As for trust, most websites run on free software, Commercial software is usually not secure enough for systems "in the wild"

Anyways, hardware firewalls - Most often for a home system this is simply a router.  A router hides your computers from the outside, stops unwanted packets and can filter traffic.  For home uses this is usually sufficient.  Larger networks will have more complex firewalls, but basically the same thing.  I'll be building one later this week.  Basically a router, but instead of a little box it is a full computer with much more options, more configurable and more logging.

But free software is good, and while AVG might not be Open source, it's still damn good software, the commercial equivelants can't touch it IMO.


----------



## Bigshadow (Aug 29, 2006)

Andrew Green said:
			
		

> Basically a router, but instead of a little box it is a full computer with much more options, more configurable and more logging.

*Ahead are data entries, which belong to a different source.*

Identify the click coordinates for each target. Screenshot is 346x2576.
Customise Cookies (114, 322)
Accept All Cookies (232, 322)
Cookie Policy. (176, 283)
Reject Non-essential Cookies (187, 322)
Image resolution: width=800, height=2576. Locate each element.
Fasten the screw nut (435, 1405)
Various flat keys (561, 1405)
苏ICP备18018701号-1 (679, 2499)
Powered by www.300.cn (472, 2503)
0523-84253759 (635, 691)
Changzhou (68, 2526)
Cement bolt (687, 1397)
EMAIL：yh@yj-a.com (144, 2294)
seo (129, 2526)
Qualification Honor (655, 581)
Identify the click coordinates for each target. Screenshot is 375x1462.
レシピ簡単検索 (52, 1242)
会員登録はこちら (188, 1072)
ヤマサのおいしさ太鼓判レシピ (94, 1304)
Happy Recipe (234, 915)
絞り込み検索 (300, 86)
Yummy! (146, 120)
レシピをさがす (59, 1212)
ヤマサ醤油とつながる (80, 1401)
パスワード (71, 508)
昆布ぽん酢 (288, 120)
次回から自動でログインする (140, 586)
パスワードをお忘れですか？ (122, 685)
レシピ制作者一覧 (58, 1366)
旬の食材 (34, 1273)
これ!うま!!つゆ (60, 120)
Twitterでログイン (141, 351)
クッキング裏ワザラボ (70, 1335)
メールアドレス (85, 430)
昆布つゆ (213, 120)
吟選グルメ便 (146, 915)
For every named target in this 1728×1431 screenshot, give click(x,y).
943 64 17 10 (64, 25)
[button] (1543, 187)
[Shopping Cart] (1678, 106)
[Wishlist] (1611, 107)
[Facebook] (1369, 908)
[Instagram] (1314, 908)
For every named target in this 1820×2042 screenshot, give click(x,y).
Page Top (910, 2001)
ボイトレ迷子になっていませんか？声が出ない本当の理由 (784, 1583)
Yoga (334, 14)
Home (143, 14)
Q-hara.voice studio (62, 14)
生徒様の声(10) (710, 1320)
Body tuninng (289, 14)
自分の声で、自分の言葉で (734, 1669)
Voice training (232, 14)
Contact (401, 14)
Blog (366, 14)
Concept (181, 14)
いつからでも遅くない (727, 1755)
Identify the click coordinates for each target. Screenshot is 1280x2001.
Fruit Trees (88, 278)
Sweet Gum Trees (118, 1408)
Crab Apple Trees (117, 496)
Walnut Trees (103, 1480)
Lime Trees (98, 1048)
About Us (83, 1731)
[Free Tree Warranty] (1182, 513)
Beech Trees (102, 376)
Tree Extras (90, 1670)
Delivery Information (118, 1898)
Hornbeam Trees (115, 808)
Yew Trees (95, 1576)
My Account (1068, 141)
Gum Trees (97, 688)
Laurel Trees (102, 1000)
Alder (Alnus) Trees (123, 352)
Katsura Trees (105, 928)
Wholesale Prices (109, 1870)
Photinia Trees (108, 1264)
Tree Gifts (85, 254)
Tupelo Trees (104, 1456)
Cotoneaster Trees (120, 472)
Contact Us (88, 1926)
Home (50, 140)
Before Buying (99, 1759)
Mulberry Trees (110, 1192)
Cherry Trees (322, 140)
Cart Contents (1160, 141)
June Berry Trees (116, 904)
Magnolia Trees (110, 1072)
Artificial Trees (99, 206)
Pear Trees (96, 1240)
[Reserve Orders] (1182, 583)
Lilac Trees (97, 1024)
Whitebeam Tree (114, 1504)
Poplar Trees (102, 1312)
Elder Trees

I used to run a smoothwall Linux based firewall at home.  It worked great and I believe had better throughput than my linksys wireless router.  The thing I didn't like about Smoothwall was that it didn't have stateful packet inspection.  But it NEVER gave me any issues.  All I had to do is check it every so often to make sure there weren't hot fixes to be applied to it.  I am considering putting it back online whenever I can get my server rack cabinet home.


----------



## TonyMac (Aug 29, 2006)

I've had McAfee and Norton programs crash my system and would'nt use either if I had to.


----------



## Andrew Green (Aug 29, 2006)

Bigshadow said:
			
		

> I used to run a smoothwall Linux based firewall at home.  It worked great and I believe had better throughput than my linksys wireless router.  The thing I didn't like about Smoothwall was that it didn't have stateful packet inspection.  But it NEVER gave me any issues.  All I had to do is check it every so often to make sure there weren't hot fixes to be applied to it.  I am considering putting it back online whenever I can get my server rack cabinet home.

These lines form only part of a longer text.